Thursday, February 25, 2016

Keystone Corner: "The World's First Psychedelic Jazz Club"


Steven Cerra
“You never went to work when you were at Keystone. You went to play.” - Carl Burnett, Jazz drummer

“There was a real special relationship always between Todd Barkan and Rahsaan Roland Kirk. Todd absolutely loved Rahsaan. And, of course, Rahsaan just adored Todd. Rahsaan always liked to put his special people together. He had an art for that. He was not going to let me say no to making Todd a kitchen. Sol did. I basically did it as a favor to Rahsaan.

There was no kitchen there at Keystone Korner; there was a closet between the backstage green room and the garage, basically. He brought me down to look at the room and I looked at this little hole in the wall and said, "Oh my, how can I make a kitchen?"

[But] I did. One Saturday morning, Todd Barkan and his father came by to pick me up. We went to a supply store and bought a stove range and a sink, a refrigerator and a huge chopping block, and I made a kitchen: Ora's Kitchen at Keystone Korner. And it started from there.” - Ora Harris, Ora’s Kitchen at Keystone Korner

“I’ve always had good feelings about San Francisco as a jazz town for one extremely personal reason: … , the city had a couple of strong; eventually legendary jazz clubs.
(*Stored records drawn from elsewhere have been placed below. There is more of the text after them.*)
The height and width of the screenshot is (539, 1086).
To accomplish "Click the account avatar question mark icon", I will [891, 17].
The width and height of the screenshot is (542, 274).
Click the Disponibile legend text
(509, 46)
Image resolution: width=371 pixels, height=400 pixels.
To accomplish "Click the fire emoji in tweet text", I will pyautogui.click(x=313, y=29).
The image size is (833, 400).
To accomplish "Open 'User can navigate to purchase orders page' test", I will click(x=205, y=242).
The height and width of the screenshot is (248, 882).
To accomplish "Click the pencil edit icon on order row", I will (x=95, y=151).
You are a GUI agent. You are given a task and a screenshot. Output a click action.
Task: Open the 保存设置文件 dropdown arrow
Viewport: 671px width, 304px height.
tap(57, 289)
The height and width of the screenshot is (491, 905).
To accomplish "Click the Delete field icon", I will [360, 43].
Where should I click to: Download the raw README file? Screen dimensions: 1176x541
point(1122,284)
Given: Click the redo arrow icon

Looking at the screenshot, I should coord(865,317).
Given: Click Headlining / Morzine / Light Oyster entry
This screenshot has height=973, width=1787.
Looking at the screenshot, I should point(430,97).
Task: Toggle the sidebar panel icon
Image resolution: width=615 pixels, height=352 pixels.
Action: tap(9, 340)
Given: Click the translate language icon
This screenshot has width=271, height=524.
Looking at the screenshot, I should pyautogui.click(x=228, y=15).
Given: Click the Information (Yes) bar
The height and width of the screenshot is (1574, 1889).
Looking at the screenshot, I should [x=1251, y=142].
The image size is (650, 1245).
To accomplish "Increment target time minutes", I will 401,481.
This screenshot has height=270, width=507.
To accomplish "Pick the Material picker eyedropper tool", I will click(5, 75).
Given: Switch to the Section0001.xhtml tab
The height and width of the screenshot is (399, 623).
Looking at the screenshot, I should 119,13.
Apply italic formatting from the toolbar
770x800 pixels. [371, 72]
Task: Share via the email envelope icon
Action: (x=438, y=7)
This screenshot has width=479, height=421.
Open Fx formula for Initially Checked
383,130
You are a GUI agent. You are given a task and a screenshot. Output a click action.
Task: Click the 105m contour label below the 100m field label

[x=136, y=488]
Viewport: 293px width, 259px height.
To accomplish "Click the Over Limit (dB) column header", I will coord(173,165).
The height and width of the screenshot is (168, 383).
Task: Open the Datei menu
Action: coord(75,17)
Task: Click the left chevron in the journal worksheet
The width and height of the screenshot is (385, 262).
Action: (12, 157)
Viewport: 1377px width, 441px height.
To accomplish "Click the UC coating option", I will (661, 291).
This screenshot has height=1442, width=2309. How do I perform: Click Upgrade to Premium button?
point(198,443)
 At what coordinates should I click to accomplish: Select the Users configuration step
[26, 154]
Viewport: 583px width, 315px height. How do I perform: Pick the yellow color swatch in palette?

One in particular, in North Beach, was the Jazz Workshop. In 1959, I had done a live-in-the-club recording with the newly formed Cannonball Adderley Quintet for Riverside, and it was the first hit record of my life [Cannonball Adderley Quintet in San Francisco]. ... So I was aware from the night that I worked into [Keystone Korner] that the San Francisco jazz audience was very alert and aware and, under the right circumstances, enthusiastic. …

Todd [Barkan], in that sense, was one of the people [responsible for that awareness and enthusiasm]. He didn't act like a club owner. I don't know if he didn't care to or didn't know how, but he was more like a kid in a candy shop. And I don't know what it was like for an average customer, but I was a professional in this business; I knew most of the people I was going to hear and always felt that I was at least partially at work when I was in a jazz club listening. On the one hand, it was nice that there wasn't any built-in tension in the place; on the other hand, it pretty much drove me crazy how un-businesslike Todd's approach was. As long as it wasn't my problem, it was a lovely way for a jazz club to be.

People would tolerate and do benefits for Todd Barkan because of who he wasn't. He wasn't [like] any other club owner in town that you want to name.  …
- Orrin Keepnews, Founder and Musical Director, Riverside Records

The themes in this opening quotation by Orrin Keepnews are repeated throughout Kathy Sloane’s Keystone Korner: Portrait of a Jazz Club [Bloomington and Indianapolis: University of Indiana Press, 2012].

Expressions of disbelief as to how Keystone Korner ever stayed in existence for eleven years [1972-1983], let alone how it ever came into existence in the first place, abound throughout the interviews, recollections and storytellings that comprise Kathy’s delightfully fascinating book.

The book itself is as much a labor of love as was Todd Barkan’s efforts to keep Keystone Korner going as Kathy and editor Sascha Feinstein went to great lengths to document a Jazz club for which record-keeping and documentation were in no way a common feature of its operations.

Among the storytellers that Sascha and Kathy have gathered to tell the saga of Keystone Korner are musicians who performed at the club including pianists George Cables and Ronnie Matthews, saxophonists Dave Liebman and Billy Harper, drummers Carl Burnett and Eddie Marshall, tuba player Bob Stewart , trombonist Steve Turre and trumpeter Eddie Henderson; writers and teachers who frequented the club including Laurie Antonelli, Devorah Major, Maria Ross Keyes, John Ross and Al Young; Stuart Kremsky, the club’s soundman and currently an archivist at Fantasy Records [Concord Music Group]; waitresses Flicka McGurrin and Helen Wray; Ora Harris, who developed the kitchen for the club which allowed it to apply for a full, liquor license, and, of course, Orrin Keepnews, NEA Master and founder of Riverside, Milestone and Landmark Records and Todd Barkan, who created the miracle of Keystone Korner in the first place and is currently the Programming Director of Dizzy’s Coca Cola Club at Jazz at Lincoln Center.


From afar, I had always perceived Keystone Korner as one of the three miracles that helped keep unadulterated Jazz alive in the 1970’s along with impresario Norman Granz’s founding of Pablo Records in 1973 and the coming-into-existence of Claude Nobs’ Montreux Jazz Festival in Switzerland [although Montreux actually began operations in 1967].